## Data shown
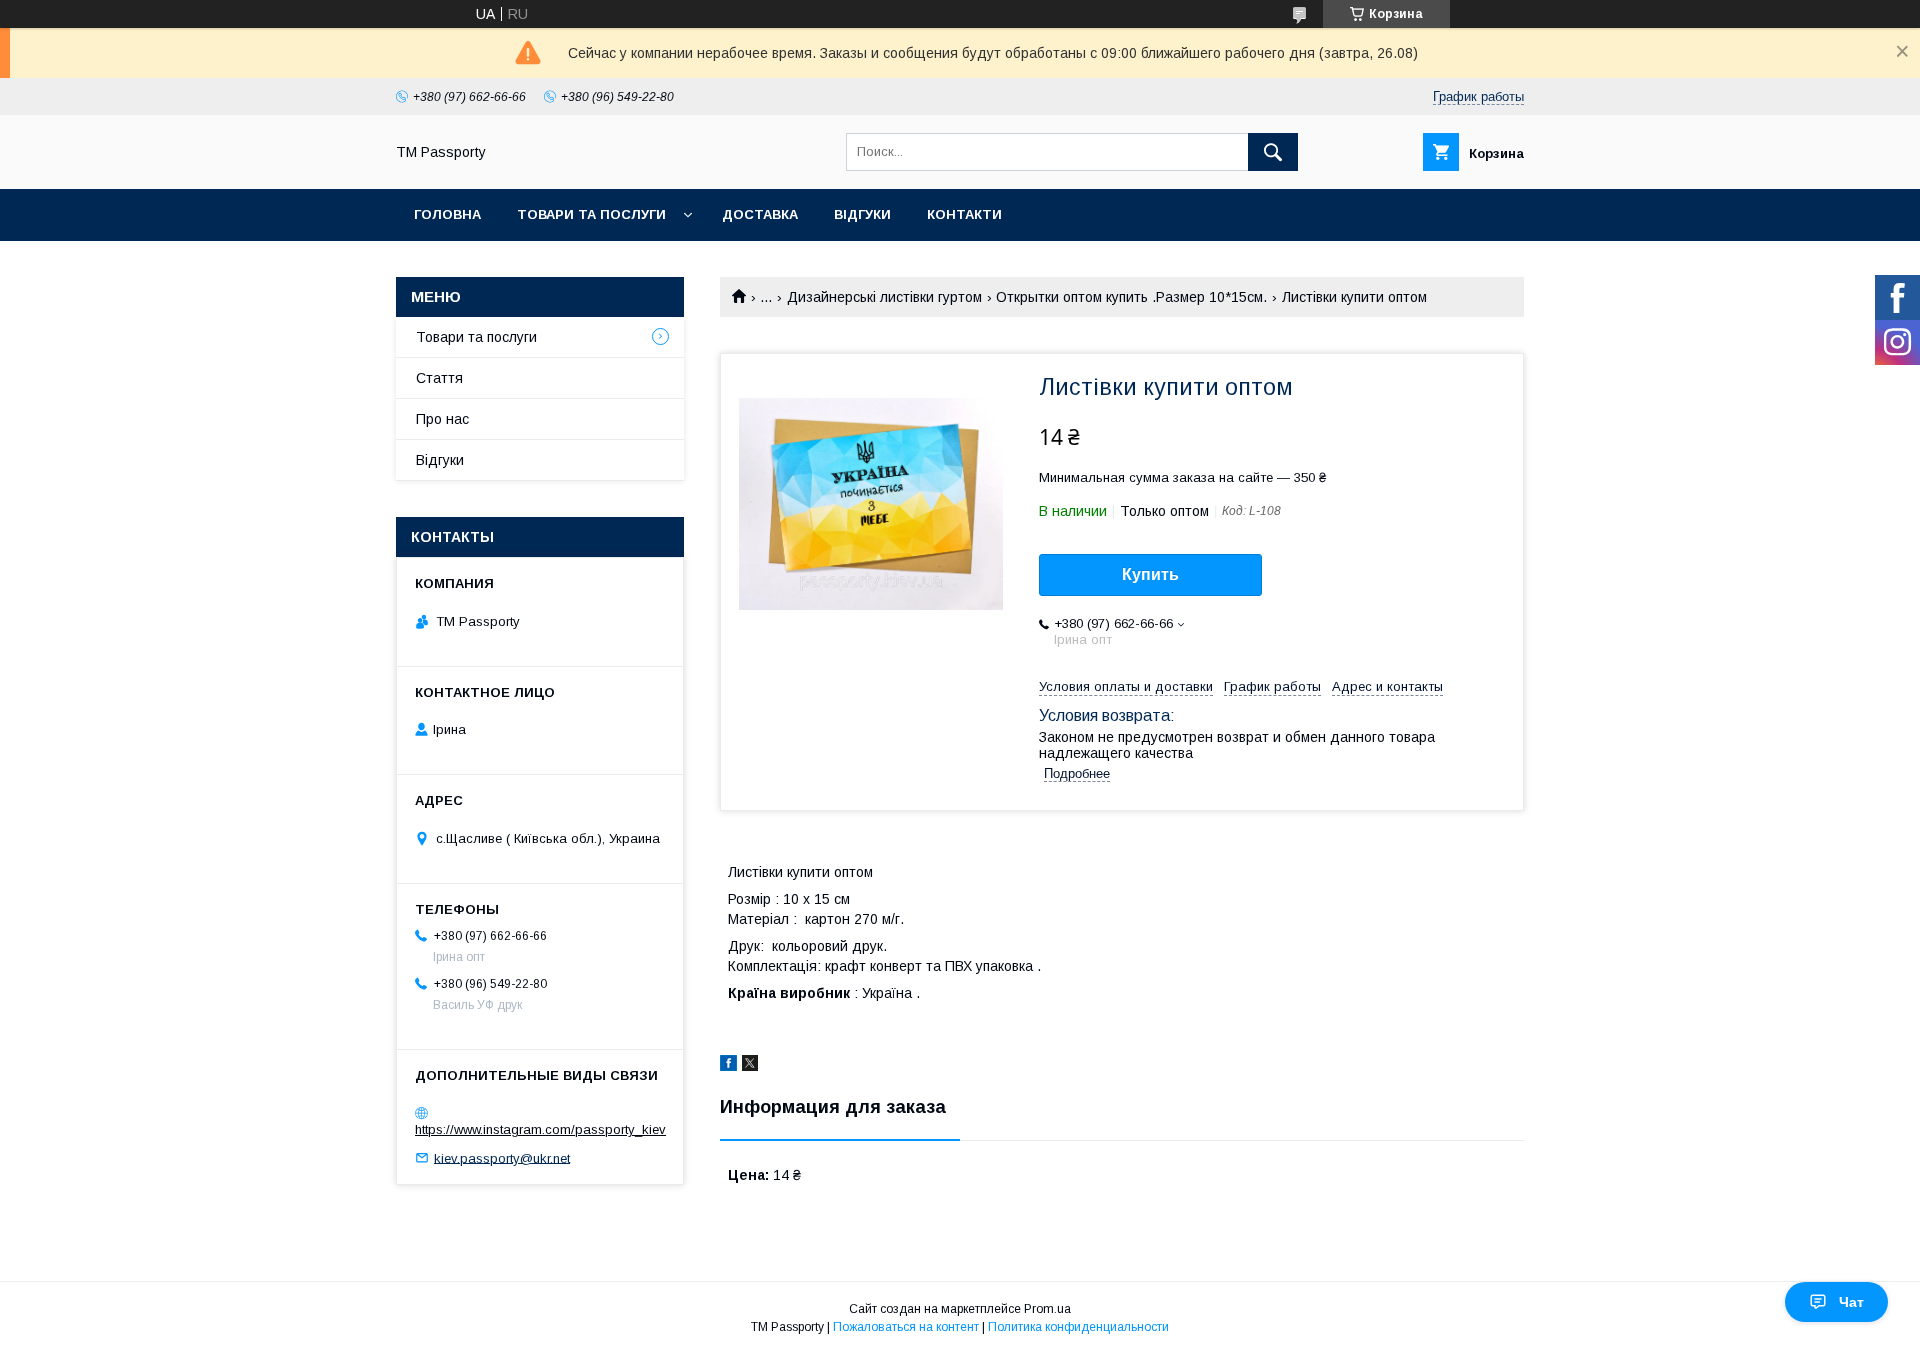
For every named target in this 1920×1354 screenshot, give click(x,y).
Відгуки (862, 214)
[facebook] (728, 1066)
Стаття (439, 378)
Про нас (442, 419)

## Activity
The answer should be the full material above, printed exactly, with no pictures in it.

## Result
For every named target in this 1920×1354 screenshot, give click(x,y).
Відгуки (862, 214)
[facebook] (728, 1066)
Стаття (439, 378)
Про нас (442, 419)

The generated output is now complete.